▶ [Your assignment] Return each line of the data below that contains the string "editor".

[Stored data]
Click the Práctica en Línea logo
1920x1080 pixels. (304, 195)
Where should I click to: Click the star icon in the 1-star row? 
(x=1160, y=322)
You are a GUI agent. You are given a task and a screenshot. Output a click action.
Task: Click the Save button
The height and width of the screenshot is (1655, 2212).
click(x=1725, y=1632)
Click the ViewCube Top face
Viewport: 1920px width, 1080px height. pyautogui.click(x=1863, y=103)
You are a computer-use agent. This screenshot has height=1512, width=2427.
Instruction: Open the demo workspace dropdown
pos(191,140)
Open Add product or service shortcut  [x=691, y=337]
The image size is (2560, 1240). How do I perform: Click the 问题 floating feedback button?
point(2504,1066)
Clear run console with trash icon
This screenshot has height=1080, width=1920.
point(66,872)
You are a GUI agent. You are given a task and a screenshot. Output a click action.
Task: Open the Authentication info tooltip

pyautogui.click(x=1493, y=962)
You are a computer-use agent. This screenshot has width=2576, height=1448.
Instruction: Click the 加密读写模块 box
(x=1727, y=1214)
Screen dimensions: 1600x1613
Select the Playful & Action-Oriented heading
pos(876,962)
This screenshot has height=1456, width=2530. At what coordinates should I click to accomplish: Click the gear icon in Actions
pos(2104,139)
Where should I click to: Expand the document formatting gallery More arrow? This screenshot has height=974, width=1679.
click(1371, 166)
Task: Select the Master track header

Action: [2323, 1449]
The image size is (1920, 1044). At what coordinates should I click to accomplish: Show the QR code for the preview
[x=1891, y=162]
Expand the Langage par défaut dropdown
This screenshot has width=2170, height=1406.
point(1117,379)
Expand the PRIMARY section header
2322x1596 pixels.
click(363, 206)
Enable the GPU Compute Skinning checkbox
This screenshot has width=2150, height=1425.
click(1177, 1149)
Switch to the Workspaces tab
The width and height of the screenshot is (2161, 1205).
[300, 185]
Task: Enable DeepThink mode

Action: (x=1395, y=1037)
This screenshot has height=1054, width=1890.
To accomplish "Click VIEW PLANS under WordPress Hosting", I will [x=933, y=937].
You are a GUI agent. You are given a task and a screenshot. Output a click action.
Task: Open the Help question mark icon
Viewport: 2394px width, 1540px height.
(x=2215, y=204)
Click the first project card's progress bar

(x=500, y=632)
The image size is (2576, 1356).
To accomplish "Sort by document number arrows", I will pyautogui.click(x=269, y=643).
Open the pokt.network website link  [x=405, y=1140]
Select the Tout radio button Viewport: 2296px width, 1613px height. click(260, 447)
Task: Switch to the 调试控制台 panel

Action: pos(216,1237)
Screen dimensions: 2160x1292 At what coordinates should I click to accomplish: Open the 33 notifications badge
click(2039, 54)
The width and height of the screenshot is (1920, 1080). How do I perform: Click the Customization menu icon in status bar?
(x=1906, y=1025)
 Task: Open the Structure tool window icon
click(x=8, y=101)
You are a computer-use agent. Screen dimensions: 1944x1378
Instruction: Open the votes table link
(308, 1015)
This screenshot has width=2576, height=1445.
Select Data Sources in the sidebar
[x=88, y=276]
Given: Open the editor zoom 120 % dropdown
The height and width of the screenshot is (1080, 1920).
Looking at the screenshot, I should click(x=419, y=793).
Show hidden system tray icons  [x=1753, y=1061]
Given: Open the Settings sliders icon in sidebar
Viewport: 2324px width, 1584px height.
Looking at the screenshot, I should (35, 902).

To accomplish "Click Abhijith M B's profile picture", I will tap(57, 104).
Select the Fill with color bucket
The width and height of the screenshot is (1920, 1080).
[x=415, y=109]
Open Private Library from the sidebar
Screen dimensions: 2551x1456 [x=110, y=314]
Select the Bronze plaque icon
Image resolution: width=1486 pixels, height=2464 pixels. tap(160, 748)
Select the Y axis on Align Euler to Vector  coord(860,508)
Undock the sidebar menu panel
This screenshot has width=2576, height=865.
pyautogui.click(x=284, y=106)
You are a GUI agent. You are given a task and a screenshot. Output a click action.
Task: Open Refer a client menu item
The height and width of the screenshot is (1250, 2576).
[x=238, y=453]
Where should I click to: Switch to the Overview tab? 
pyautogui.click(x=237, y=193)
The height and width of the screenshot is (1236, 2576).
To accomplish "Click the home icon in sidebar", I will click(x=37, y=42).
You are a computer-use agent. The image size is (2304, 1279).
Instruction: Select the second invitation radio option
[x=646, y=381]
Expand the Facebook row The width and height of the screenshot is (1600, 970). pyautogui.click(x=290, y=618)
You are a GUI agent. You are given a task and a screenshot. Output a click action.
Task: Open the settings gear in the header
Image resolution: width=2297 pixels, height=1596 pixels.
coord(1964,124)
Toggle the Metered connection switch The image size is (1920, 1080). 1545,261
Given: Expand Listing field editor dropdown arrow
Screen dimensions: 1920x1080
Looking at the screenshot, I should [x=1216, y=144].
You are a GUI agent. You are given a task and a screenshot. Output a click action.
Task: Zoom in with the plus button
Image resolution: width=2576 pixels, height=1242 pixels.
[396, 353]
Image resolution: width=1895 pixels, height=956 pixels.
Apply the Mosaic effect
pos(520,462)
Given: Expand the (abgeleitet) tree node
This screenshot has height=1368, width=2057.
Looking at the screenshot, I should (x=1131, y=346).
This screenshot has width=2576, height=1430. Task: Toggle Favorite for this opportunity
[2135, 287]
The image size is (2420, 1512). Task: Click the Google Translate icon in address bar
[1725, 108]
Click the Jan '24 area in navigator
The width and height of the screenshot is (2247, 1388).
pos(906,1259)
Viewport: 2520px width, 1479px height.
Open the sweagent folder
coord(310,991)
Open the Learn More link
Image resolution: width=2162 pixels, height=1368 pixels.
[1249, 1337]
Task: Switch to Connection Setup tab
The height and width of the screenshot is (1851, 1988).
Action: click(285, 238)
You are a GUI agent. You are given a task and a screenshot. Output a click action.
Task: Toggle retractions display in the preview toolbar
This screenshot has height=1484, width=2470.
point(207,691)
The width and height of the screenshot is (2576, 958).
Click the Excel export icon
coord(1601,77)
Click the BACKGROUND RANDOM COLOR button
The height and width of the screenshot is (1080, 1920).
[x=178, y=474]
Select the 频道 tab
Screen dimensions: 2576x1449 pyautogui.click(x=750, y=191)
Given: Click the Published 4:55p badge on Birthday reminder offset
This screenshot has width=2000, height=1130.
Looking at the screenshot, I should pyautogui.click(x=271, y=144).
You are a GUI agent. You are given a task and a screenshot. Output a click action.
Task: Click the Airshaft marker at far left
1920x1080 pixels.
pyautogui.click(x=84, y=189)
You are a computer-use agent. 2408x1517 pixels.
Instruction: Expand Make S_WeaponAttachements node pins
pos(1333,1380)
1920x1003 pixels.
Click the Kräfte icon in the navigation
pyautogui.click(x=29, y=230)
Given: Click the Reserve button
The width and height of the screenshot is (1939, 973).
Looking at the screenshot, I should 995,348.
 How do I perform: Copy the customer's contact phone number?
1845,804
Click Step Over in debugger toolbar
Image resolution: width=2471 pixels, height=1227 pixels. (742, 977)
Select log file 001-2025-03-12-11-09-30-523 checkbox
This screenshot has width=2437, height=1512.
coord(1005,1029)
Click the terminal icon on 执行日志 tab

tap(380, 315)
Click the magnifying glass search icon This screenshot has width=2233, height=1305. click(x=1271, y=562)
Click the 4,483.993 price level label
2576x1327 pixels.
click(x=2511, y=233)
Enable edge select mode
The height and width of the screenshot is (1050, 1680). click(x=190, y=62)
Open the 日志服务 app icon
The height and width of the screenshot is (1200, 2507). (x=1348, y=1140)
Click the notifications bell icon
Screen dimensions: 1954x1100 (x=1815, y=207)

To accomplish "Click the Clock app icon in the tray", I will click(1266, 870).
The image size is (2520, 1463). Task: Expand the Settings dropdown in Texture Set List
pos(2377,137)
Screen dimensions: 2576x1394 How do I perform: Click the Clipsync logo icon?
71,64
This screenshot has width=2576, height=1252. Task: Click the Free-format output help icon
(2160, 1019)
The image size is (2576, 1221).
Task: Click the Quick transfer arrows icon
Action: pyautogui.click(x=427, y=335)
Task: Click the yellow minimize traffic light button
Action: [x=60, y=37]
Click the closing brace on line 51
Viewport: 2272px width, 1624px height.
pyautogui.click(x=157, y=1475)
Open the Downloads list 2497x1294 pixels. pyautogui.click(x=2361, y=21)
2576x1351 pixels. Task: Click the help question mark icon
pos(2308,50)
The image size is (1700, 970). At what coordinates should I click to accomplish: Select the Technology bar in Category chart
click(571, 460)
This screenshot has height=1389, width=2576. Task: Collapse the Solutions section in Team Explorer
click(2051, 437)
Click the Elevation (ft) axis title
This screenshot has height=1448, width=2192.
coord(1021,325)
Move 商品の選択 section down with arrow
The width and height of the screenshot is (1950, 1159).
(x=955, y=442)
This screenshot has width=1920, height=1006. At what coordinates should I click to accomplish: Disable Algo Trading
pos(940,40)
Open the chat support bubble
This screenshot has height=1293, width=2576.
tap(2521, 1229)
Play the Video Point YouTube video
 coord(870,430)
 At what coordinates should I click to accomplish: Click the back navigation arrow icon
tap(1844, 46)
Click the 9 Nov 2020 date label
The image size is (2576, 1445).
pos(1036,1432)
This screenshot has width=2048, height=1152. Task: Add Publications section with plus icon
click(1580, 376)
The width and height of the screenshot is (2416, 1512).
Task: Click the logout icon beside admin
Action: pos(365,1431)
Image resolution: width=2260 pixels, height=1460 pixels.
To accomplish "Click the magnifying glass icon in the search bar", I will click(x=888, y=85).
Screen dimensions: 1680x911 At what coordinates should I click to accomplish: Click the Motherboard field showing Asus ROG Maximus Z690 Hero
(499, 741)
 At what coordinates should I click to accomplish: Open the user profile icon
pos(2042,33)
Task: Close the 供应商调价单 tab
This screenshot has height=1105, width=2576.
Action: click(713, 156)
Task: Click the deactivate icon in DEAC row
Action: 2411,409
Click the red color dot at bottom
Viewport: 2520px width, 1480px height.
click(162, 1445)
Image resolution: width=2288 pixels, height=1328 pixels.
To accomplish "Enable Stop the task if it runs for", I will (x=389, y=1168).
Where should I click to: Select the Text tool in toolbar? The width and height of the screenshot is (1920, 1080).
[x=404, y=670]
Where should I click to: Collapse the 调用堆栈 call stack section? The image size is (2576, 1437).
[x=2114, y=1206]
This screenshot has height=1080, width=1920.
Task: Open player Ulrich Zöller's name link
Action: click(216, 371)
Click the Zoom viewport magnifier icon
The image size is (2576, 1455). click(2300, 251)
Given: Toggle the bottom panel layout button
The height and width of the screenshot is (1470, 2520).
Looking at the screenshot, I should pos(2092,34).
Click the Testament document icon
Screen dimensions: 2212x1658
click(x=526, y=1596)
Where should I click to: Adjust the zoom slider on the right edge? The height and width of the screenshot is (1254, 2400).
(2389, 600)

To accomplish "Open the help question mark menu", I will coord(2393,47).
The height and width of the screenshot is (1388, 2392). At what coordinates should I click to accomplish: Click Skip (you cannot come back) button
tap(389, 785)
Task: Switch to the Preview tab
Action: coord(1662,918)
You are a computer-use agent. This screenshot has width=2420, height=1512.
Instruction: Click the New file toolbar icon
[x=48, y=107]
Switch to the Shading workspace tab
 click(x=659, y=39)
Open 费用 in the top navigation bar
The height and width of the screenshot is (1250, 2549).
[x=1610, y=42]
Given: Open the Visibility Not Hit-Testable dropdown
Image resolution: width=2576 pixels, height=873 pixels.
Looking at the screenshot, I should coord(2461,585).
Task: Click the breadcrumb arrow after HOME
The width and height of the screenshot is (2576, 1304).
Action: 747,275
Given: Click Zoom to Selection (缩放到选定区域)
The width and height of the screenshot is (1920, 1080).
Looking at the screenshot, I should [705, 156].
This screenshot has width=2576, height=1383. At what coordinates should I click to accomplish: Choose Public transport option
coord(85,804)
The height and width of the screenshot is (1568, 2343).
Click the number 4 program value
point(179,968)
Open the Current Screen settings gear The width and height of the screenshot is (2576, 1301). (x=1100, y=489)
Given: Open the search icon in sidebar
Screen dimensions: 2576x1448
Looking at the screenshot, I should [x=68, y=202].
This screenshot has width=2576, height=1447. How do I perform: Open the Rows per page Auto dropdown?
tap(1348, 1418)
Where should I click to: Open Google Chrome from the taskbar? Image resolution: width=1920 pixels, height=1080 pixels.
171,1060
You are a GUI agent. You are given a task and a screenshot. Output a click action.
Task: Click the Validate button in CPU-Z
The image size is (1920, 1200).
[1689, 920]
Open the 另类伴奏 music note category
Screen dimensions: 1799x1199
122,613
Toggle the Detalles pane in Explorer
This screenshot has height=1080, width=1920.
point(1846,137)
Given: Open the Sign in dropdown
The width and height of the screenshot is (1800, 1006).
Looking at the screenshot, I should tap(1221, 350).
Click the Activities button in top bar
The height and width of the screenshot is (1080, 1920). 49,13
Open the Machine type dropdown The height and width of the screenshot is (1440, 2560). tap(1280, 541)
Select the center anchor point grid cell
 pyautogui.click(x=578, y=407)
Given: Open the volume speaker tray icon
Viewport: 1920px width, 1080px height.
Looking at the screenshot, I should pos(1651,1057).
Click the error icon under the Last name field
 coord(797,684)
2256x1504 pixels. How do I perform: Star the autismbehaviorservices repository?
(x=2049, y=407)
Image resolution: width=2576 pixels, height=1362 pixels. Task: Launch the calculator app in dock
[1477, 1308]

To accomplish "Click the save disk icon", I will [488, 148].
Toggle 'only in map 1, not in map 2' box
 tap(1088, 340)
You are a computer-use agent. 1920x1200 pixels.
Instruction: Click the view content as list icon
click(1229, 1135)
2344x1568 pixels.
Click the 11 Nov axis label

▶ [Answer]
Given: Open the editor zoom 120 % dropdown
Given: Expand Listing field editor dropdown arrow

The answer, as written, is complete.